The War in Me
original title: Der Krieg in Mir
2019, 83 min., color, German-Russian
COUNTRIES: Germany, Switzerland
Cinematographer : Adrian Stähli
Producers : Sebastian Heinzel, Susanne Guggenberger, Vadim Jendreyko
FESTIVALS: DOK.fest München 2019, SWR Doku Festival Stuttgart 2019
Director’s Note: When I was a little my grandfather told me about his time as a soldier of the Wehrmacht in Russia. He was a machine gunner, heavily wounded. His stories fascinated me as a little boy. After he died I did not want to hear anymore about this war. I asked myself: What does it still that have to do with me? The confrontation with the Third Reich and the German guilt at school and in the media is so overwhelming in Germany that it was difficult for me as a teenager to take a personal view of this strained field. There is still a lot of black-and-white thinking about this disastrous time. Thus, the deeds of the Nazis and one’s own family history are often difficult to reconcile.

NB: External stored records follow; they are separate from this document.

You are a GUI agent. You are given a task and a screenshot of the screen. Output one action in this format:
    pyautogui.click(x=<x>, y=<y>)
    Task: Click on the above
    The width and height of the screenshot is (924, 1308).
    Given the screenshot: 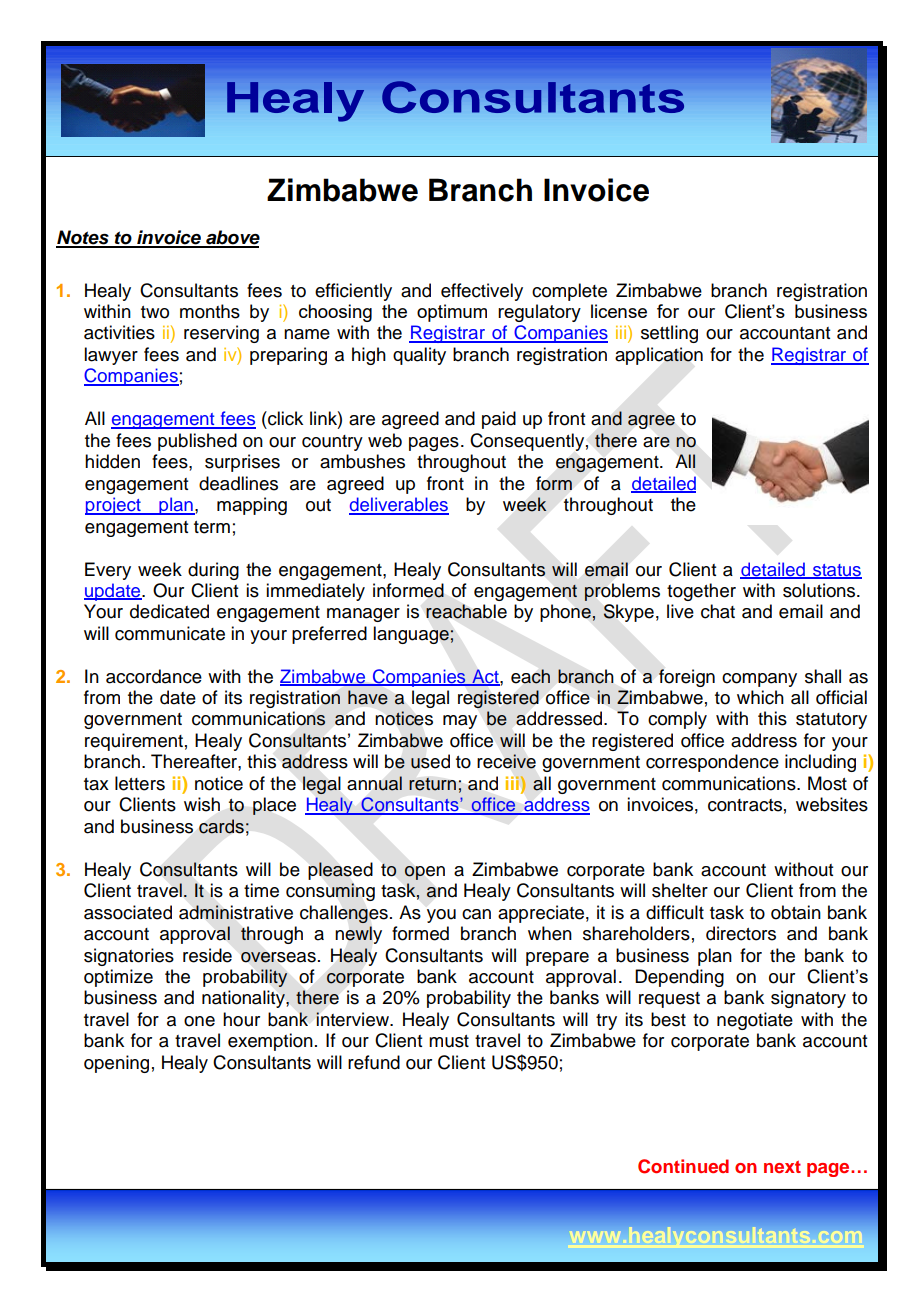 What is the action you would take?
    pyautogui.click(x=232, y=238)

„You look like your grandfather“, Valentina tells me in the film, when I show her the picture of my grandpa. The old Belarussian woman is the survivor of a concentration camp and reassures me that my grandfather was not one of the guards in the camp, where she beaten as a child.
What else did I inherit from my grandfather? I am searching for traces of his life as a soldier – together my father, deep in the Belarusian countryside. We find a few traces, but more important are the encounters on our way – especially with the old people in an abandoned village with only three inhabitants left. Meeting these people and listening to their stories: that’s the gift of this journey. I realize that my grandfather was there, more than 70 years ago. And what happened during this time still has an effect on my life. My father – who was sceptical at first – reconciles himself with his own father. This brings us closer together and loosens knots between us. For me it shows how meaningful and healing it can be to reconnect with your ancestors.

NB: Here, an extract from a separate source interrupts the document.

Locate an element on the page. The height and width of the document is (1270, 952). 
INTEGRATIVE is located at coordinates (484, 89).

With my film I want to inspire others to take a deeper look into their own family history.
How much soldier is still alive in me?
New research from epigenetics indicates that enormous stress experiences change the genetic make-up. German filmmaker Sebastian Heinzel explores the effects of WWII on his family and follows his grandfather’s path from Germany to Belarus. He discovers unexpected connections to his own past and his war dreams, which have been haunting him for years.
Against the background of the global refugee crisis and international tensions, the film tells of the long-term consequences of the war and our task to deal with it in order to make healing and reconciliation possible.